MG Rover Group’s Problems
The story does not end there. You see, the MG Rover Group was not very profitable. In fact, it was making some heavy losses. Even in its best year under the Phoenix Consortium ownership, the company made a loss of 80 million Euros. So obviously, even the consortium wanted none of it. A deal was to be done with the current owners of MG, (SAIC) back in 2004 itself. But they aborted the deal, after they were advised against it by the National Development And Reform Commission of China.
SAIC went ahead and bought the technical rights for manufacturing two cars that were manufactured by Rover (Rover 25, Rover 75). They could not get the rights for Rover, which was still owned by BMW at that time. However, later, SAIC set up a brand called Roewe, and sold an extended version of the Rover 75, called the Roewe 750. Things were not looking so well for the Rover group.
Ultimately, after several failed talks with the company, and even after some government intervention, the company was sold to another consortium led by the Nanjing Automobile Group. The final deal was for 60 million Euros, and Nanjing, later merged into SAIC. Because of the length of time this company was in administration, more than 30,000 jobs were lost.
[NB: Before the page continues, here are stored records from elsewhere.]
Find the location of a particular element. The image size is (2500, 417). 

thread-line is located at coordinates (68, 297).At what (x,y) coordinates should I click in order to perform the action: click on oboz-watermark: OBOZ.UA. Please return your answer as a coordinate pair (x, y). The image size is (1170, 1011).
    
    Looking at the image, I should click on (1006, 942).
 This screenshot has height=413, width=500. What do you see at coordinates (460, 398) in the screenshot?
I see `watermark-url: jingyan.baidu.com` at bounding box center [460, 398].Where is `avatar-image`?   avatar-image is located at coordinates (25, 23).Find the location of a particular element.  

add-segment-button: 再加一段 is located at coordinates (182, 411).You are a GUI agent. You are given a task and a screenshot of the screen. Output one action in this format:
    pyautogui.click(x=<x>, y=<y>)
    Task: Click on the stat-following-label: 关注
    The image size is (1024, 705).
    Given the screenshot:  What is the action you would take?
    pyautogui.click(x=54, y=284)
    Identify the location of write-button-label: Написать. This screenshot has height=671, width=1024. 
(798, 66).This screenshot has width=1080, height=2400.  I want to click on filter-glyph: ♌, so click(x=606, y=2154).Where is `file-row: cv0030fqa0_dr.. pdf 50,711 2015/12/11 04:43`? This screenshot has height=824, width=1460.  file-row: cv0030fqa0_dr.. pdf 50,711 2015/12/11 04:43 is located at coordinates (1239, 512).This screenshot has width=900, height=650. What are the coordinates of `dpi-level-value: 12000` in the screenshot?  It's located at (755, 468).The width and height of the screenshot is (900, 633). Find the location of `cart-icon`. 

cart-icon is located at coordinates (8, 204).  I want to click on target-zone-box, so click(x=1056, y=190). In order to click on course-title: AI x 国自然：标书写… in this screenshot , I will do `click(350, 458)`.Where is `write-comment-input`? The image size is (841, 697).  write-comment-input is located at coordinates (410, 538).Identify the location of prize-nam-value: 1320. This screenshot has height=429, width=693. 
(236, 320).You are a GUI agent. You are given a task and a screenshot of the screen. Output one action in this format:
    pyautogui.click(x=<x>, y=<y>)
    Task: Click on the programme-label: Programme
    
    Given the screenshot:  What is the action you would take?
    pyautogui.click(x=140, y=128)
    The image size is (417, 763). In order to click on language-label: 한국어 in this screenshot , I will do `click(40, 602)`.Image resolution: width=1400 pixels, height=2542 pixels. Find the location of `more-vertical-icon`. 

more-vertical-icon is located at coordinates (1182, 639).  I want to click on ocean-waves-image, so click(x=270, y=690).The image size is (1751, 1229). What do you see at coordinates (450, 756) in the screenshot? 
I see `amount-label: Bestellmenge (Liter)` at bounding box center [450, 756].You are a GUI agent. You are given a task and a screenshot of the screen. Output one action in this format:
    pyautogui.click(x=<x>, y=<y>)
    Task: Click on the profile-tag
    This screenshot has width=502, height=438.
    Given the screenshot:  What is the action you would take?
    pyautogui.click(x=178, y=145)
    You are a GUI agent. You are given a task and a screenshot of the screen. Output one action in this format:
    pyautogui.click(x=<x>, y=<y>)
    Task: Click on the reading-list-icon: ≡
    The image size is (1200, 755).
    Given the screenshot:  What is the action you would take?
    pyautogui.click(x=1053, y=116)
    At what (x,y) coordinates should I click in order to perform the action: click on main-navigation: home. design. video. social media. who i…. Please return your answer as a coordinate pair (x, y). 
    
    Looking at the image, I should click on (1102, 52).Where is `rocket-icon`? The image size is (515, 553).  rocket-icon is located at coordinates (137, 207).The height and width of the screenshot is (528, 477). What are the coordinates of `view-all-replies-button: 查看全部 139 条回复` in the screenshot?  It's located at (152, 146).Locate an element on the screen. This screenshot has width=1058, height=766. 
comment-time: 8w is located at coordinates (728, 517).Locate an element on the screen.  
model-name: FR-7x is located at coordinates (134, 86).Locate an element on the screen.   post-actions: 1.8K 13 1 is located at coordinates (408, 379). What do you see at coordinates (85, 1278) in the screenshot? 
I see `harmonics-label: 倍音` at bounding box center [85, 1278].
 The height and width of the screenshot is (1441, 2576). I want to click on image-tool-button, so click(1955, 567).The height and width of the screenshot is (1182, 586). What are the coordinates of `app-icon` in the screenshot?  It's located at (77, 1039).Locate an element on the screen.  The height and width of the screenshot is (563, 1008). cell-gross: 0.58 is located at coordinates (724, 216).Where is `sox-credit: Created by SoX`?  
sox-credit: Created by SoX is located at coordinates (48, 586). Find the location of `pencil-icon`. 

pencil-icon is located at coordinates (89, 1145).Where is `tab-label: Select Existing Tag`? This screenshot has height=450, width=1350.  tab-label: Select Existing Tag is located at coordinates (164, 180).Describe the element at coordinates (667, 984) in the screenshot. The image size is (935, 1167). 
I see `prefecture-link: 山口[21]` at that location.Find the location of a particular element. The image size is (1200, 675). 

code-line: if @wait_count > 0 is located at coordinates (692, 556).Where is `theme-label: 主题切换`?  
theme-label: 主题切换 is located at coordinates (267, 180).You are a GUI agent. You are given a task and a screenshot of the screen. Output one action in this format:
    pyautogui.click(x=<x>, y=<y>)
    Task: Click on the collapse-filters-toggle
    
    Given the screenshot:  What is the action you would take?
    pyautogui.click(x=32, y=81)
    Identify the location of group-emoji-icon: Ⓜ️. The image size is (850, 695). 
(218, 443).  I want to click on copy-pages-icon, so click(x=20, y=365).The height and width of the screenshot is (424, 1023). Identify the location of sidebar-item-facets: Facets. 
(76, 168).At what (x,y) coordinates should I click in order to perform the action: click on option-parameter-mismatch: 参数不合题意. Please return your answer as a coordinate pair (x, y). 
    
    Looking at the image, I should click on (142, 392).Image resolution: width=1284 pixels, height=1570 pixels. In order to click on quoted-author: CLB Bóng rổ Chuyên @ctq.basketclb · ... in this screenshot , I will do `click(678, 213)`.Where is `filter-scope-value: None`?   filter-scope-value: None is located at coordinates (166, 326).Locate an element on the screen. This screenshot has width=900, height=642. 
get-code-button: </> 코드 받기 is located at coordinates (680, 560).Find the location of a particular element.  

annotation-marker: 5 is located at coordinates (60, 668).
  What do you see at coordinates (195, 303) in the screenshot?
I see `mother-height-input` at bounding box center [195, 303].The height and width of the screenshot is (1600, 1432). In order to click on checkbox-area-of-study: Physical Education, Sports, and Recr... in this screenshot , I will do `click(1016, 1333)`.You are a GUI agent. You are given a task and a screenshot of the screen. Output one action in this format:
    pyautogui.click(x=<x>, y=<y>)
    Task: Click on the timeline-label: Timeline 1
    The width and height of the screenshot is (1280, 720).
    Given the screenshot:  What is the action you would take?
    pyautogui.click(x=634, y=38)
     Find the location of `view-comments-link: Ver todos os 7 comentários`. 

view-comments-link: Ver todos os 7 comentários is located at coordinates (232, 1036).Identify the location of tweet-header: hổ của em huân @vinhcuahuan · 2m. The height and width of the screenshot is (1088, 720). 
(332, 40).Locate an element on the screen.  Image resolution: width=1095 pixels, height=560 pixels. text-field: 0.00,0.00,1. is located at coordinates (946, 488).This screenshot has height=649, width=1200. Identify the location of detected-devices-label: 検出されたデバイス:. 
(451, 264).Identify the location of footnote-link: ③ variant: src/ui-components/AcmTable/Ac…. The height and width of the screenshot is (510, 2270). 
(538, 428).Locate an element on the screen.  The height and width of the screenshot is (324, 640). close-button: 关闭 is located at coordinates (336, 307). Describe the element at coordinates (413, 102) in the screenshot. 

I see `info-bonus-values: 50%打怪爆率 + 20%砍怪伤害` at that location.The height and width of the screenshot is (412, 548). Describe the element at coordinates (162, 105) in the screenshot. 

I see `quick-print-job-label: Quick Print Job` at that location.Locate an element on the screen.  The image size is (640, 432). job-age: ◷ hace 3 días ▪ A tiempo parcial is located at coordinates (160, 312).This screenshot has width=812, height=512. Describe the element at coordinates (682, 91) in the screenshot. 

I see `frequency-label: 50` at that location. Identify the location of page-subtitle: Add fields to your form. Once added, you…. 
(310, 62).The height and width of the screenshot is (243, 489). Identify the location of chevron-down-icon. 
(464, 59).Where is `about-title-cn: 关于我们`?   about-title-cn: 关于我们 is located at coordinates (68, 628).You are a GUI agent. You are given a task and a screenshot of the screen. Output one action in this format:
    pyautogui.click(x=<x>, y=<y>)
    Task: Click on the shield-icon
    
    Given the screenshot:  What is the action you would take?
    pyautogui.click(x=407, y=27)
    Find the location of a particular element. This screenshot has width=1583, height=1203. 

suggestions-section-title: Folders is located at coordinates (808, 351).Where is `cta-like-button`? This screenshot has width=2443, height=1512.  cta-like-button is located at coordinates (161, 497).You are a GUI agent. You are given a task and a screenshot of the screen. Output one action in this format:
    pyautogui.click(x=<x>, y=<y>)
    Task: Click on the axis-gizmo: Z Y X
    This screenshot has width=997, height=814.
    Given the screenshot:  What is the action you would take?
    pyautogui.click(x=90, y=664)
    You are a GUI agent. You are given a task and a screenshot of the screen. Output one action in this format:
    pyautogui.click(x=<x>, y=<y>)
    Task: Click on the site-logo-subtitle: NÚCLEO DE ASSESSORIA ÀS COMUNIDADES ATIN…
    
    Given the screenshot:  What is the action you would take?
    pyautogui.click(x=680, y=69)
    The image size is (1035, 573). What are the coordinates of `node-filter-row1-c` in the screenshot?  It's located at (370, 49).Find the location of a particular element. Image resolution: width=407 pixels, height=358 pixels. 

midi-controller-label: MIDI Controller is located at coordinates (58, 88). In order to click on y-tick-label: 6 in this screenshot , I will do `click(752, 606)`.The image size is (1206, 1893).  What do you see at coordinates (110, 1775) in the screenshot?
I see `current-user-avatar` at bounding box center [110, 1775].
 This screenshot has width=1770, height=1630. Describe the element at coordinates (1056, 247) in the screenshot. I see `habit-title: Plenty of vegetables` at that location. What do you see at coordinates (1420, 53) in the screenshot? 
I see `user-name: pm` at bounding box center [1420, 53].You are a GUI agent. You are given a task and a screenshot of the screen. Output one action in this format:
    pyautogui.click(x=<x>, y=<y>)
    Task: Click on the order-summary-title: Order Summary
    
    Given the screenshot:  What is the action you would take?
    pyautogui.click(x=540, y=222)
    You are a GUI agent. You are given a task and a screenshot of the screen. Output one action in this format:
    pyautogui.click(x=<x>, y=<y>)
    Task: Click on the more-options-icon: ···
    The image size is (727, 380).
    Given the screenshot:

What is interesting is that, during this time, no British brand/holder was ready to invest. In the end, an American consortium, and Nanjing finished the deal.
The first MG branded car, the MG6 was under production in 2011, after 16 years. The MG brand we see now has actually been through this much, before it lies with SAIC. The company is now doing much better, and its venture into India has been successful too.